Sociedade Portuguesa de Cardiologia Pediátrica defende a vacinação das crianças entre os 12 e os 15 anos

03/08/21
Sociedade Portuguesa de Cardiologia Pediátrica defende a vacinação das crianças entre os 12 e os 15 anos

Atendendo a que uma das sequelas da COVID-19 em crianças ser o desenvolvimento de inflamações no coração, a Sociedade Portuguesa de Cardiologia Pediátrica marca a sua posição favorável relativa à vacinação das crianças entre os 12 e os 15 anos.

Os cardiologistas entendem que as consequências da COVID-19 em crianças são mais graves do que os riscos decorrentes da vacina.
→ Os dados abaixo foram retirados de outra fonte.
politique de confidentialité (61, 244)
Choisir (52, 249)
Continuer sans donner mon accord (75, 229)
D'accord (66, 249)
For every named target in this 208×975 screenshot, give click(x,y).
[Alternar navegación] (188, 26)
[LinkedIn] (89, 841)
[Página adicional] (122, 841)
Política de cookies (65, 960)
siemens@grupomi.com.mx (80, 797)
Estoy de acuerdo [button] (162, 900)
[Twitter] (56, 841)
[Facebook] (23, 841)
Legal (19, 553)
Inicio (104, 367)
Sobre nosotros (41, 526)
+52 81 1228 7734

Esta posição surge após os esclarecimentos divulgados pela Direção-Geral da Saúde (DGS) relativos à vacinação deste grupo etário, face à complexidade das possíveis consequências para crianças e adolescentes.

A DGS tem a destacar:

  • As crianças e adolescentes apresentam, de um modo geral, uma doença ligeira após a infeção por SARS-CoV-2, com um risco de internamento (menos de 0,3%) e morte (menos de 0,002%) extremamente baixo.
  • Algumas crianças e adolescentes, como por exemplo as que têm certas doenças crónicas, apresentam maior risco de desenvolver COVID-19 grave.
  • É expectável que a vacinação em massa das pessoas com 16 ou mais anos tenha um impacto positivo nas populações mais novas. Esta situação é dinâmica e pode alterar-se face a uma eventual emergência de novas variantes de preocupação.
  • Nas faixas etárias correspondentes aos adultos jovens ainda existem muitas pessoas por vacinar.
  • De acordo com o Segundo Inquérito Serológico Nacional (para SARS-CoV-2), realizado pelo Instituto Nacional de Saúde Doutor Ricardo Jorge (INSA), estima-se que, na faixa etária com 12-15 anos, que perfaz 409 873 pessoas, os suscetíveis à infeção correspondam a 3.5% da nossa população.
  • Existem duas vacinas contra a COVID-19 que estão aprovadas para utilização em pessoas com 12 ou mais anos de idade.
  • Está em curso a avaliação de um sinal de segurança pela Agência Europeia de Medicamentos (EMA), associado à ocorrência de casos muito raros de miocardites e pericardites após a administração destas vacinas.
  • Os episódios de miocardites e pericardites, reportados até à data, ocorreram sobretudo em jovens do sexo masculino e continuam a ser estudados.
  • As pessoas com estas miocardites e pericardites são habitualmente hospitalizadas e apresentam uma evolução clínica benigna, não sendo conhecidos os seus fatores de risco nem as suas consequências a médio/longo prazo.
  • Na União Europeia ainda não foram notificados estes efeitos em crianças e adolescentes, já que só muito recentemente se iniciou, em alguns países, a vacinação nestas faixas etárias.
  • A pandemia COVID-19 prejudicou as crianças e adolescentes, a sua educação, desenvolvimento e saúde mental, bem estar e vida social, especialmente os mais desfavorecidos.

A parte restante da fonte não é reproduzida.